The land which is now Spalding County was claimed in the 1540’s by Spaniards as part of Florida. Then, in 1629, England declared the land part of South Carolina. Not until 1764 was this area an official part of the colony called Georgia. Led by Chief McIntosh, the Creek Indians ceded all land between the Flint and Ocmulgee Rivers and north to the Chattahoochee River on January 8, 1821, in the First Treaty of Indian Springs.
A new treaty
Two years later, the treaty was declared invalid because of rumors of bribery and coercion. Chief McIntosh signed another treaty with the white man and was subsequently executed by a faction of the tribe opposed to giving away lands. Although no Creek settlements existed in Spalding, the familiar McIntosh Road was an important trail leading to Indian Springs, a meeting place for Indians. The Springs’ highly sulfured waters were thought to have healing powers.
More counties were created
After the treaty, five counties were created by the Georgia General Assembly: Monroe, Henry, Fayette, Houston and Dooly. The next year, Pike County was carved from Monroe and Henry. Not until December 20, 1851, was Spalding County founded. It was created from parts of Pike, Henry, and Fayette counties.
Early leaders were desperate to settle the newly acquired land, so it was given away in a lottery system. Winners almost always used their 202.5 acre lots for farming, especially cotton. The only way to transport goods to Macon, the nearest market, was by wagon. Better transportation was a necessity. The solution to the problem was tracks, rails and locomotion.
The Monroe Railroad
The Railroad, owned by General Lewis Lawrence Griffin, received authority to build a line from Macon to Forsyth in 1833. More charters were granted to other companies. Tracks were planned to connect Macon to Savannah, Augusta to Madison and Chattanooga to a tiny town called Terminus.
A New Vision
General Griffin envisioned a town that would prosper at the crossings of a North-South line and a tract running East-West. After determining where these railroads would meet, he bought 800 acres in Pike County from Bartholomew Still. Griffin made a plan for the new town which included wide roadways, plots for six churches, two schools, parade grounds, and a cemetery. William Leak bought the first acre on June 8, 1840 for the tremendous sum of $1000.00. In 1842, the first steam engine came through town.

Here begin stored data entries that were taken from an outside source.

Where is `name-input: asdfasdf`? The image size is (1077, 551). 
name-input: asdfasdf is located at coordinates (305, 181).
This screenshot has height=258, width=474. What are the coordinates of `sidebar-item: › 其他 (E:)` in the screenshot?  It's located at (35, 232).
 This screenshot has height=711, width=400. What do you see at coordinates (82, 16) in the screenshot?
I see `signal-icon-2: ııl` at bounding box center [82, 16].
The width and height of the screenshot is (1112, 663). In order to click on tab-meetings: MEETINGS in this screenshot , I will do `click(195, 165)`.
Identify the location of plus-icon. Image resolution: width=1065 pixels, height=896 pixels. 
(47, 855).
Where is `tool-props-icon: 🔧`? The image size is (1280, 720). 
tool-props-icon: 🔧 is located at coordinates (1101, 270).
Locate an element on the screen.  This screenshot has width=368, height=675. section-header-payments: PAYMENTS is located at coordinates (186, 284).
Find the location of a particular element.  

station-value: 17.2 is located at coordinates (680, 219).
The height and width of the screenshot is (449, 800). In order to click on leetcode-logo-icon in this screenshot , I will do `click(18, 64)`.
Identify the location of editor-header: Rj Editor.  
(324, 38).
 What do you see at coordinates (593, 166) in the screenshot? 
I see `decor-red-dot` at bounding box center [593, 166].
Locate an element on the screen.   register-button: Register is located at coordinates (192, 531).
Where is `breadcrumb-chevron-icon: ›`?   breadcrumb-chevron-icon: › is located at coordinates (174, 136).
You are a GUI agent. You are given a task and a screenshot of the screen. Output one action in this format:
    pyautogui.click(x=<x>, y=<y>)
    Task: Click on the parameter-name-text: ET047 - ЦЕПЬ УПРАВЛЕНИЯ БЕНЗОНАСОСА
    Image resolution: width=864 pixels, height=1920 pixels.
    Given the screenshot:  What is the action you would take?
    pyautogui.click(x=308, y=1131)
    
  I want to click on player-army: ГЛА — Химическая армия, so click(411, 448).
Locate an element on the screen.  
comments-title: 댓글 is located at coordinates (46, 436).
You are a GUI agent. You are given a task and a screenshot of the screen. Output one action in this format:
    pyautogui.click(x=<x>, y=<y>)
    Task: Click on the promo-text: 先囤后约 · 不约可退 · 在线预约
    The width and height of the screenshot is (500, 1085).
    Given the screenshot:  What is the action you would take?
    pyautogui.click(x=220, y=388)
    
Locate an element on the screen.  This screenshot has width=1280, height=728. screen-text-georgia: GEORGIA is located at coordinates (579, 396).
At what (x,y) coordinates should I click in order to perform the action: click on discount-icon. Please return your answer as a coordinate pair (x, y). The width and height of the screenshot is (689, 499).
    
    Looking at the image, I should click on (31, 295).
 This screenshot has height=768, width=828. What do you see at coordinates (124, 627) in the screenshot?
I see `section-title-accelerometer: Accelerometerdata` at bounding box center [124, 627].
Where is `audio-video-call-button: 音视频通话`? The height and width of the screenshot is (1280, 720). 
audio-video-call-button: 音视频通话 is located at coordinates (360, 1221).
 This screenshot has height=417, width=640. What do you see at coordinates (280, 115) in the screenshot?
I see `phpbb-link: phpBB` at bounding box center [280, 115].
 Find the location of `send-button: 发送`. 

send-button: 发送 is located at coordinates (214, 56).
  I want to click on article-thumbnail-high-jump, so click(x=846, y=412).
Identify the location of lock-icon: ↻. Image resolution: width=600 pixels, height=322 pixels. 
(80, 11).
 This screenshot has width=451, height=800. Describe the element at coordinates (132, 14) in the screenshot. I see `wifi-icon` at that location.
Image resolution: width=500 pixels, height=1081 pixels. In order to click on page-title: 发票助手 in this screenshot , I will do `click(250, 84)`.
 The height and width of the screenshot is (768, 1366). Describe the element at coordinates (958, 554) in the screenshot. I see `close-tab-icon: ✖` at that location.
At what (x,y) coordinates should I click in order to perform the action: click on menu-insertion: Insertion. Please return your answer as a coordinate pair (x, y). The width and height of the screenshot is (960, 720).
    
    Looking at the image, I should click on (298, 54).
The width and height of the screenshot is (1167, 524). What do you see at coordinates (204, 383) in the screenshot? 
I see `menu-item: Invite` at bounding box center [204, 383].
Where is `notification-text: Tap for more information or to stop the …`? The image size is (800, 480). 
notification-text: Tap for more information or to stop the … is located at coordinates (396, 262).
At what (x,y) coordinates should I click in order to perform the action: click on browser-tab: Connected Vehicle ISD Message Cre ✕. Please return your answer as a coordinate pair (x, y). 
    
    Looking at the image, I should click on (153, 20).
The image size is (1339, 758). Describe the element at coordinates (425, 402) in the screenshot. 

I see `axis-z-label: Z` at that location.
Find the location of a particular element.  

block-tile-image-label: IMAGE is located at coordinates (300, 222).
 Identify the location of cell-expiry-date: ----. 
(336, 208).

The railroad attracted cotton growers who supported merchants in town. Soon, professional people were settling in a place which was wilderness only a few years before. Griffin was officially incorporated on December 28, 1843. That same year, Marthasville (once Terminus) was incorporated, and in two years would be renamed Atlanta.
Tough Times & Expansion
The Depression of 1843 halted the Monroe Railroad’s construction. Plans of an East-West line to connect in Griffin were forgotten.
After the Monroe Railroad was sold under court order, the Georgia Railroad’s line was extended to Atlanta, not Griffin, as the General had hoped. In 1855, a fire destroyed an entire block on the east side of Hill Street. But also in that year, the town emerged from the depression, cotton flourished once again, and business and population boomed.